### WHAT YOU HAVE TO DO
The data below holds a line containing "Select the 'fałsz' radio filter" and a line containing "Viewport: 500px width, 362px height."; please quote exactly those two lines and every line between them, and nothing else.

————————

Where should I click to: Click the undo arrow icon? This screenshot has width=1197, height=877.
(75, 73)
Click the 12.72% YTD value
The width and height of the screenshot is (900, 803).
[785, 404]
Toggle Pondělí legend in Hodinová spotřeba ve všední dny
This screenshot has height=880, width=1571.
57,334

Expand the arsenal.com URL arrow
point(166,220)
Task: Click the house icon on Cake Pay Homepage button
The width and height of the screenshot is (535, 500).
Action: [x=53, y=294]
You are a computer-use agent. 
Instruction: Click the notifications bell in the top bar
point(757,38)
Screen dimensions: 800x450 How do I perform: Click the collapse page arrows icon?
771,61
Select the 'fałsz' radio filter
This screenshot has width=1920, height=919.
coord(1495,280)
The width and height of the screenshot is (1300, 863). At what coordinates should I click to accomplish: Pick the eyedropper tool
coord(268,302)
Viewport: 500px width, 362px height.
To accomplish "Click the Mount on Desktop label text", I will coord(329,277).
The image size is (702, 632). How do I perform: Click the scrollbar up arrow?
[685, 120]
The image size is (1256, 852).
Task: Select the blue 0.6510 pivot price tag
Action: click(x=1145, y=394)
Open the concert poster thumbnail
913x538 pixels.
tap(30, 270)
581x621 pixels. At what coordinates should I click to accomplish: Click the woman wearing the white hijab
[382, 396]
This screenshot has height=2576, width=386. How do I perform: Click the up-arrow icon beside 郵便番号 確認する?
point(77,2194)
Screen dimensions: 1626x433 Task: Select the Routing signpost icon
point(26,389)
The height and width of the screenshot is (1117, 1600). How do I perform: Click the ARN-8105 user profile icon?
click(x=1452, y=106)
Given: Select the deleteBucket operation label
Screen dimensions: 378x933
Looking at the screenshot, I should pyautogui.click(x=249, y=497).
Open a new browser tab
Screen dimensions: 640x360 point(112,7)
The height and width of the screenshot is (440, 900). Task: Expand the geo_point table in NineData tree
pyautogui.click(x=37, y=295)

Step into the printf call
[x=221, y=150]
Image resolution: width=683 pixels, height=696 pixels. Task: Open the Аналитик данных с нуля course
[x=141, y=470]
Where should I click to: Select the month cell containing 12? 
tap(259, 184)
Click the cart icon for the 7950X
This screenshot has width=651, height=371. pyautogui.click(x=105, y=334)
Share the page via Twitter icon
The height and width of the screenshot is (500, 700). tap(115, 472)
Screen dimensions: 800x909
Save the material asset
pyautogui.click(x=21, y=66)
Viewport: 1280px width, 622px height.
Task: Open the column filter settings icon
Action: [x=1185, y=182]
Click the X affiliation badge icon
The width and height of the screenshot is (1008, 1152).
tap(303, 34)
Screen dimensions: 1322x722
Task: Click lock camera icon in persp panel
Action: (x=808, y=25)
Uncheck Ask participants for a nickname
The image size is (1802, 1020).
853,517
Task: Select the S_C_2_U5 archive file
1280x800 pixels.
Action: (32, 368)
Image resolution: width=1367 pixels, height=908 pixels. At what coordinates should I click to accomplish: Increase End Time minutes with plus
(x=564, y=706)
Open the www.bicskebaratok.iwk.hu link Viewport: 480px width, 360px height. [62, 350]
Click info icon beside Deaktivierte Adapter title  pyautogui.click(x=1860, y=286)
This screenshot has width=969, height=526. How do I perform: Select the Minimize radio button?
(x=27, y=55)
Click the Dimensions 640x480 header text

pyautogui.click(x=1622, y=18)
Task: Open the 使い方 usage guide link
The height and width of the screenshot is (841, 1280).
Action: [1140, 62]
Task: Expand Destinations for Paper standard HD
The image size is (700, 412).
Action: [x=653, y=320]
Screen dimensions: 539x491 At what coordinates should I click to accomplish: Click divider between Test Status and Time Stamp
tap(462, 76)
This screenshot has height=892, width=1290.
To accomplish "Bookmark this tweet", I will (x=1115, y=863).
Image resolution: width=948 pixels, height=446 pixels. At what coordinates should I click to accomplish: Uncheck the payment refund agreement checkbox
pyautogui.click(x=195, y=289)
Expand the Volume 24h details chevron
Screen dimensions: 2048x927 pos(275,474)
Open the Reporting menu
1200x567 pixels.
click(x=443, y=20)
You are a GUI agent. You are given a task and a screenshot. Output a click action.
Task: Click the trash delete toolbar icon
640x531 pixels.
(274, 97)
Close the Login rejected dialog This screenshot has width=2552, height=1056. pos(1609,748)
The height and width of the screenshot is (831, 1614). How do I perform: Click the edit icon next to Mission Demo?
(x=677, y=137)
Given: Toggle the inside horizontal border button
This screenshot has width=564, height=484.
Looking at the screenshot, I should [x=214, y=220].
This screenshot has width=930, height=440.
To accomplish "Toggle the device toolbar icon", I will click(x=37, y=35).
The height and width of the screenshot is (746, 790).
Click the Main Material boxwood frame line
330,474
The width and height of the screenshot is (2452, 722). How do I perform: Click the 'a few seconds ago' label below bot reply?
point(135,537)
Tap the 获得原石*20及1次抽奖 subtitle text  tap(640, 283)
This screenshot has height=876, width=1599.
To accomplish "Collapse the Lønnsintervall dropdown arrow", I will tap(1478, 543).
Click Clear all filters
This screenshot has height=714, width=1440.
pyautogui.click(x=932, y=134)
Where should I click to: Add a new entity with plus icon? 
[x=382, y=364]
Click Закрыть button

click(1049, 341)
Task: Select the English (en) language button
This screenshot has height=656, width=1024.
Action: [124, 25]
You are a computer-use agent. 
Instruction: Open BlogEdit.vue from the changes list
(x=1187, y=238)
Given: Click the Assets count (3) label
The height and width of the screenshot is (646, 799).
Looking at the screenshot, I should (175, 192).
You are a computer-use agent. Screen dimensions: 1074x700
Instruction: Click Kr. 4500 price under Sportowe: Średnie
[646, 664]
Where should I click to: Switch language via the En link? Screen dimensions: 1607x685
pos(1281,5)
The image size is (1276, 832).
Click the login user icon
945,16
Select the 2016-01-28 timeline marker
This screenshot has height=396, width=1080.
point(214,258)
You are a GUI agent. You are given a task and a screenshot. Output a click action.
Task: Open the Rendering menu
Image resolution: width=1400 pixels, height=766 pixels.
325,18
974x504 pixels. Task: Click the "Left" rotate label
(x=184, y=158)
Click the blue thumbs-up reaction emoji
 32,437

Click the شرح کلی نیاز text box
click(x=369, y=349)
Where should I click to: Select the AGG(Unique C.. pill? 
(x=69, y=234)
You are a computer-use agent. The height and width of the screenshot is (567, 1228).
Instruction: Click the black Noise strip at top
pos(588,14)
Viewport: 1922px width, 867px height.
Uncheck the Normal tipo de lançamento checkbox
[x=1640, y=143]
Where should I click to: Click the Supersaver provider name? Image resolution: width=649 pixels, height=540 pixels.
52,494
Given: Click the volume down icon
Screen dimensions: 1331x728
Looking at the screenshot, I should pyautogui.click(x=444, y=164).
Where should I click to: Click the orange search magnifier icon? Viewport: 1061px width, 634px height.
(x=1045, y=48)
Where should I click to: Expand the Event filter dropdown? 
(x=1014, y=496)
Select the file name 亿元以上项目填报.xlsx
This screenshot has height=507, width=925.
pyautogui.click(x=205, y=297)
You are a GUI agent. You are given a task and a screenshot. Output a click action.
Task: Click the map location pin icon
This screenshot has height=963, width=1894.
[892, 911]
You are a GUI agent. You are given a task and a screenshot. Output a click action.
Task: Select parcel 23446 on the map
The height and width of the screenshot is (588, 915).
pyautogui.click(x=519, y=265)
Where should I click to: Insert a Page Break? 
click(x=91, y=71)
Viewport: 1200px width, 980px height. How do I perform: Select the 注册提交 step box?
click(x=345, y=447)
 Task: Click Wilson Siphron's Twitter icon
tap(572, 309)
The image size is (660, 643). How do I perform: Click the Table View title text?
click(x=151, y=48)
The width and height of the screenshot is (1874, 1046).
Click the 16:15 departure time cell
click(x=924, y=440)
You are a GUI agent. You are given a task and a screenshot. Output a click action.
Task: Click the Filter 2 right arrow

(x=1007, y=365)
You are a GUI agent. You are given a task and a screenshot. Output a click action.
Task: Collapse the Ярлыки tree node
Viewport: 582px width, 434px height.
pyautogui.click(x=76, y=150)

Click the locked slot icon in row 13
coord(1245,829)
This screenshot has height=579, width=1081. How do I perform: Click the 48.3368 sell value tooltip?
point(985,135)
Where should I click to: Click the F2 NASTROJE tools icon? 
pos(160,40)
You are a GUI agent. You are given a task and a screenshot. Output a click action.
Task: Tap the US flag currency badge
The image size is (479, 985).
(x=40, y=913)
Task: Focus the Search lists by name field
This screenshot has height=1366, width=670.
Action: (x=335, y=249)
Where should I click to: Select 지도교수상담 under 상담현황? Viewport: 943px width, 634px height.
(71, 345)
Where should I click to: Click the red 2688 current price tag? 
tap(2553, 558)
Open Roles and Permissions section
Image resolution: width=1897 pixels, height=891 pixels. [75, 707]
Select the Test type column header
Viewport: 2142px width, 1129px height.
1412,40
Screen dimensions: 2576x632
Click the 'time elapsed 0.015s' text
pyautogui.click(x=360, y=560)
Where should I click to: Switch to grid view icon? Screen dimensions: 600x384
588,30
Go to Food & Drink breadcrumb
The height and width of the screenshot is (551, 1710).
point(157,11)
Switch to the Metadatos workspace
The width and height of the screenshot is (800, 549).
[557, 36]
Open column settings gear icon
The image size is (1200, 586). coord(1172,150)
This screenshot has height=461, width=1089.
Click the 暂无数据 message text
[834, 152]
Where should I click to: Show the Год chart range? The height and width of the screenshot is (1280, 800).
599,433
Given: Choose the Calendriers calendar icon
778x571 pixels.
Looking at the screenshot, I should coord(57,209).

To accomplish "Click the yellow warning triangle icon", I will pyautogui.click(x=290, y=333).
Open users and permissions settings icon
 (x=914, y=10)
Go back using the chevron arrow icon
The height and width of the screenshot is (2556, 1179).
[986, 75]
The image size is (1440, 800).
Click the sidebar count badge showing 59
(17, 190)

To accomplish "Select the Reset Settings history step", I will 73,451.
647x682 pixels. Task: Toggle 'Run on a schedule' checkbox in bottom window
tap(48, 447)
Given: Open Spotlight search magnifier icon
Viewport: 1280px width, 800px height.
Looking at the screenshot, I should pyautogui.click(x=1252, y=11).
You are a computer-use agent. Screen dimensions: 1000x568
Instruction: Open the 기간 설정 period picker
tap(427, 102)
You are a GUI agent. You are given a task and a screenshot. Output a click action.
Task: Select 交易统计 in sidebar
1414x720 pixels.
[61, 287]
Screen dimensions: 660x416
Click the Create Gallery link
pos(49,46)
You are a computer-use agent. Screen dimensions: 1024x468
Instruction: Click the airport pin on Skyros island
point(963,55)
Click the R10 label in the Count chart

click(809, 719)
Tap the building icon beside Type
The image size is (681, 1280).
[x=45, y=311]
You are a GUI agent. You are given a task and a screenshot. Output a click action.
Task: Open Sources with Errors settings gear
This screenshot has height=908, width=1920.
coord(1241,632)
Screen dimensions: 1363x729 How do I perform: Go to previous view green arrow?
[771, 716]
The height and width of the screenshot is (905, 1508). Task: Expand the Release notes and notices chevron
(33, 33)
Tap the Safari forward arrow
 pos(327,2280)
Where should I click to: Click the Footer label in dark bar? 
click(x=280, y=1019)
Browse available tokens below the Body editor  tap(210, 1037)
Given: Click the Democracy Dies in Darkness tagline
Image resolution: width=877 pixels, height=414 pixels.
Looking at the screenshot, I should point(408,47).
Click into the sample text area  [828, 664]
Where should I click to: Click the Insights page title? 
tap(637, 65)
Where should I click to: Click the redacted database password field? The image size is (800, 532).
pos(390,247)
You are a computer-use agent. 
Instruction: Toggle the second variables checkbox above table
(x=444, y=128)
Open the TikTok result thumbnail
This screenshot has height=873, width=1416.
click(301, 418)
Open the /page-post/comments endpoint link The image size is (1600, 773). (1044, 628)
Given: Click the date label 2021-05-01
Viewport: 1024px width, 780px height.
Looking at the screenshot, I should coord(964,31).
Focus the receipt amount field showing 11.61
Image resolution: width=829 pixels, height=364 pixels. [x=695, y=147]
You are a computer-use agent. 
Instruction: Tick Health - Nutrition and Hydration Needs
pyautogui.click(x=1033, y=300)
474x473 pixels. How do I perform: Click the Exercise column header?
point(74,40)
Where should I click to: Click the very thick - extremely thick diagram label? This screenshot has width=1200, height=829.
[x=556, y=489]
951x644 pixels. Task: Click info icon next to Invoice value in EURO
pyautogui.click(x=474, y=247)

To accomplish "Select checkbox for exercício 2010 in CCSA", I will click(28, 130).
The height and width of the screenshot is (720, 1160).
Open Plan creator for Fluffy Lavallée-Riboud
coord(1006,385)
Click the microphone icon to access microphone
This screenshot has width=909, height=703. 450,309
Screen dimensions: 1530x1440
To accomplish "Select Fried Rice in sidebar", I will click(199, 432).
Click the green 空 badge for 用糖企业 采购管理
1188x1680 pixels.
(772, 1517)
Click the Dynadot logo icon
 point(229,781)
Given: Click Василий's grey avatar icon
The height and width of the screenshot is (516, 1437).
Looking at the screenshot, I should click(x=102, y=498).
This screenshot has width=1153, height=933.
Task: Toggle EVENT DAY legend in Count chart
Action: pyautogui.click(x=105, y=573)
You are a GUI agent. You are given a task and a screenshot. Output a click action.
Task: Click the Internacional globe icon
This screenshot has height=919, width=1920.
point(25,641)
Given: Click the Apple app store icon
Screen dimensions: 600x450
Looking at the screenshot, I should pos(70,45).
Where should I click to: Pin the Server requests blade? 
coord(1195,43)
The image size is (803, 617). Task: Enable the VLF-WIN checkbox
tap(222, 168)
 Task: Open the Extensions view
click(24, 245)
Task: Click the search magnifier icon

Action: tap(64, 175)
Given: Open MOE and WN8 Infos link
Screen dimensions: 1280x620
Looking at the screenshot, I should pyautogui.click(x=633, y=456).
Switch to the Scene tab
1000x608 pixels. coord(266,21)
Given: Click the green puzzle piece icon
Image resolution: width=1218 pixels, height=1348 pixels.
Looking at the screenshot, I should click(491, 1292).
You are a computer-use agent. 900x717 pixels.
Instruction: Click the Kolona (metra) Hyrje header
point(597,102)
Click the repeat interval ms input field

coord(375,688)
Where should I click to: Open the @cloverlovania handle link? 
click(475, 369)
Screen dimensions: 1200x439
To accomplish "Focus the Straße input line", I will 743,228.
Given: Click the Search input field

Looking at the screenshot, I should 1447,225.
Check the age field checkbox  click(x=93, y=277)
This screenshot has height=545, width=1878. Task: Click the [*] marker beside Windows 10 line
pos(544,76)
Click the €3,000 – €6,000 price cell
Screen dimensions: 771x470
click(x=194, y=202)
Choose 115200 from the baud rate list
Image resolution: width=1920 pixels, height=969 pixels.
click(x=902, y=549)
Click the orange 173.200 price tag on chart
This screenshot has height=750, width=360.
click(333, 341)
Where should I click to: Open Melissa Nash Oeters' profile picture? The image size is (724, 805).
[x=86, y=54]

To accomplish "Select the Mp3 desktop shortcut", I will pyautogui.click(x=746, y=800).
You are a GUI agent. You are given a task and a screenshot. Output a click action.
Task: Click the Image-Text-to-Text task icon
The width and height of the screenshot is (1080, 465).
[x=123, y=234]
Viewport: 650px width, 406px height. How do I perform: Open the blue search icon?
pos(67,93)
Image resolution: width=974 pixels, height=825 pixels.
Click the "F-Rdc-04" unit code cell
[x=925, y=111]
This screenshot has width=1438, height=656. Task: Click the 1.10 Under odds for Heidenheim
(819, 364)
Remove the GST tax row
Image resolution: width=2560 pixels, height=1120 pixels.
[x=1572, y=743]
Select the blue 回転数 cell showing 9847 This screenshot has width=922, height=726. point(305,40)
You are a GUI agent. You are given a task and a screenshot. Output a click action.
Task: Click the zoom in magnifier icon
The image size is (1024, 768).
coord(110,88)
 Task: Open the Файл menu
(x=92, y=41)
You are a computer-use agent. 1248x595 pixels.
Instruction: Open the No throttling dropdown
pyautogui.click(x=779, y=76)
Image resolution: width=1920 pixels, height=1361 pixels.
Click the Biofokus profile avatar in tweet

————————

### OUTPUT BELOW
Select the 'fałsz' radio filter
This screenshot has width=1920, height=919.
coord(1495,280)
The width and height of the screenshot is (1300, 863). At what coordinates should I click to accomplish: Pick the eyedropper tool
coord(268,302)
Viewport: 500px width, 362px height.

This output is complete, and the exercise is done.